La tension monte à l’Assemblée nationale autour de la régularité des travaux parlementaires. Prenant la parole en plénière, le député Tafsir Thioye a vivement contesté le cadre juridique dans lequel se déroulent les débats, estimant que l’institution fonctionne actuellement dans « l’illégalité ».
« Je ne suis pas venu à l’Assemblée depuis un certain temps parce que je me suis rendu compte qu’on travaille dans l’illégalité », a-t-il déclaré, avant d’interpeller directement le président de l’Assemblée nationale, Ousmane Sonko.
Selon lui, le problème concerne notamment le Règlement intérieur de l’institution. Tafsir Thioye rappelle qu’au moment où Ousmane Sonko avait été nommé Premier ministre, celui-ci avait été convoqué pour présenter sa déclaration de politique générale, mais avait refusé de s’y soumettre en invoquant une anomalie dans le texte réglementaire. Or, pour le député, ce dysfonctionnement n’aurait toujours pas été légalement corrigé.
Tafsir Thioye affirme que si le Règlement intérieur a bien été modifié, le Conseil constitutionnel aurait dû être saisi avant sa promulgation par le Président de la République. Il soutient avoir consulté le Journal officiel sans y trouver la moindre trace de cette promulgation. « J’ai posé la question au Conseil constitutionnel : il n’a pas été saisi », a-t-il affirmé. Pour lui, l’absence de l’article 118 rend le texte incomplet et empêche l’Assemblée nationale de poursuivre normalement ses délibérations. « Avec l’absence de l’article 118, le Règlement intérieur est incomplet et donc nous ne pouvons plus décider. On arrête la séance, sinon on sera dans l’illégalité », a-t-il martelé.
Le député a également appelé le président de l’Assemblée nationale à respecter les règles républicaines, rappelant une récente déclaration d’Ousmane Sonko dans laquelle il réaffirmait son attachement aux institutions : « Le président de l’Assemblée a fait une interview attestant de son attachement à la République. Donc, ne violons pas la loi. »
La procédure d’examen des textes également contestée
Le parlementaire ne s’est pas limité à la question du Règlement intérieur. Il a également dénoncé la procédure suivie pour l’examen des textes soumis à la représentation nationale. S’appuyant sur l’article 69 du Règlement intérieur, il estime que les textes en discussion doivent d’abord être déposés sur le bureau du président de l’Assemblée nationale, qui doit ensuite en informer l’Assemblée — laquelle en prend acte — avant toute transmission au Bureau.
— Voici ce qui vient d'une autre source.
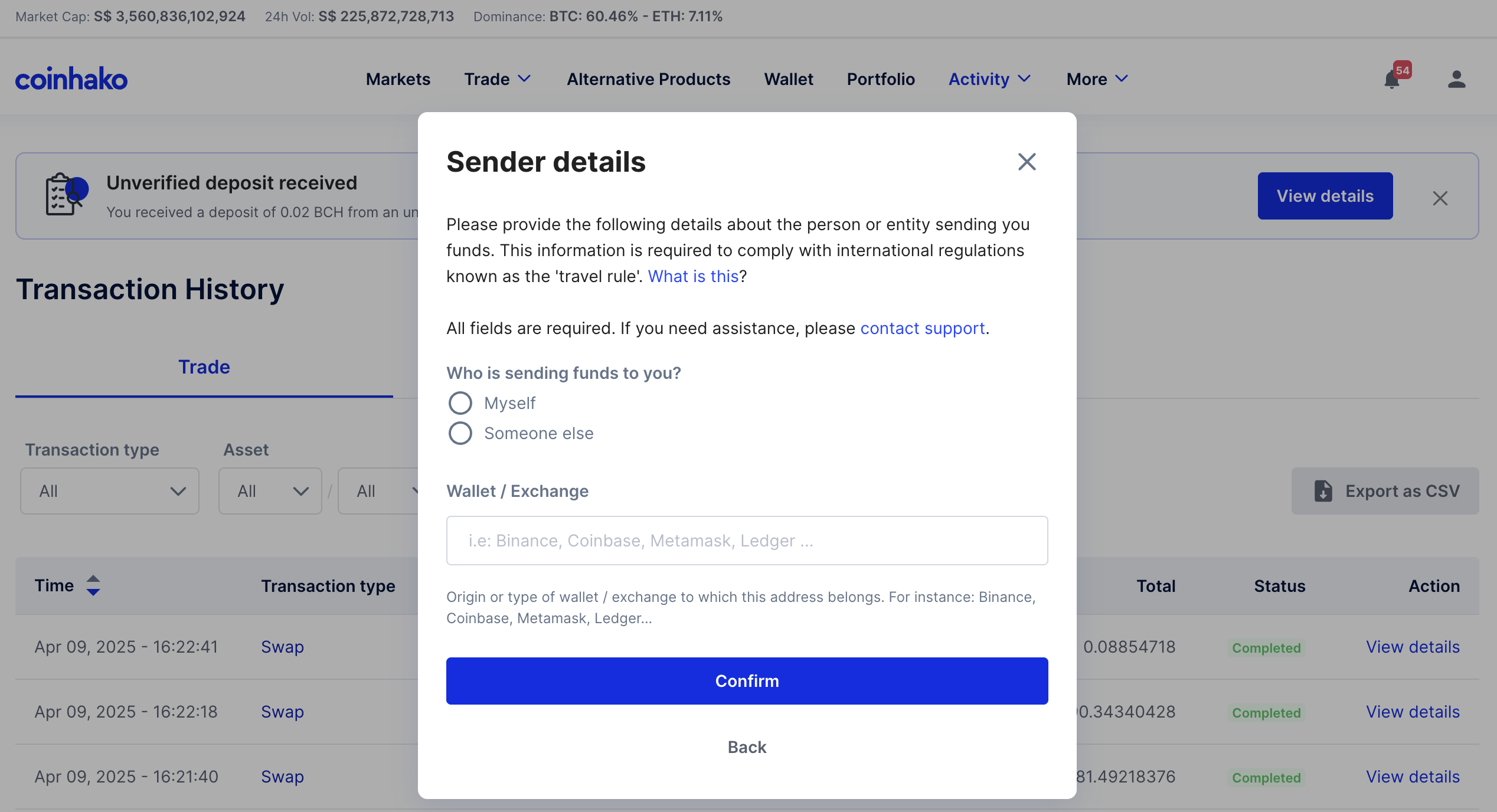Click the Wallet / Exchange input field

pos(747,541)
Pour Tafsir Thioye, le Bureau ne peut donc pas se réunir dans les conditions actuelles, notamment dans le cadre d’une session extraordinaire, sans respecter scrupuleusement ce cheminement. Il invoque également l’article 5, qui encadre l’examen des propositions de loi et précise les conditions dans lesquelles elles peuvent être étudiées.
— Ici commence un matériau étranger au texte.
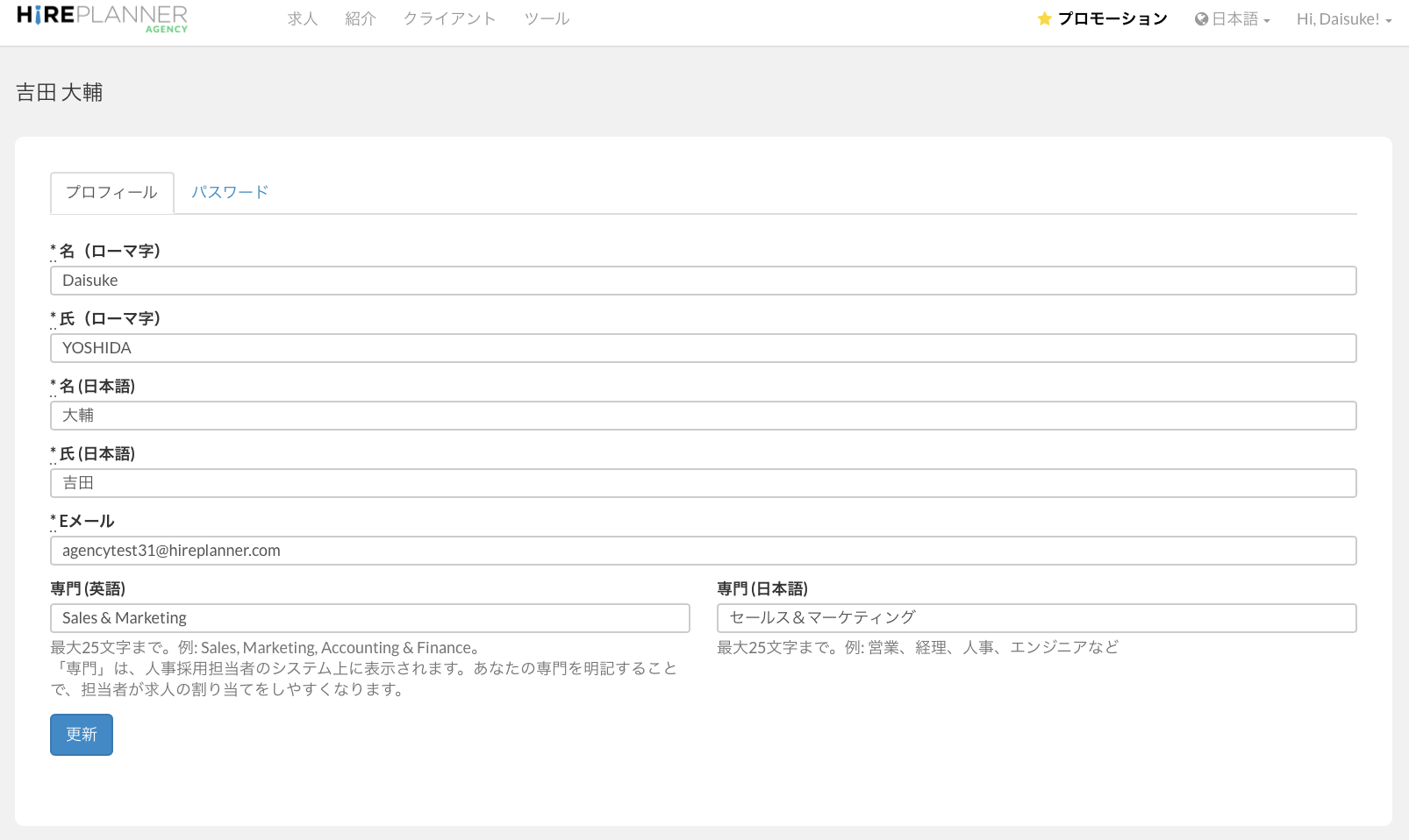Click the プロモーション link
The image size is (1409, 840).
pyautogui.click(x=1112, y=19)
Au terme de son intervention, le député a demandé l’ajournement des travaux, estimant que les propositions examinées ne peuvent pas être traitées dans le cadre actuel des « intercommissions ». Cette contestation ouvre un nouveau front au sein de l’Hémicycle : après le fond des textes, c’est désormais la régularité même de la procédure parlementaire qui est directement mise en cause.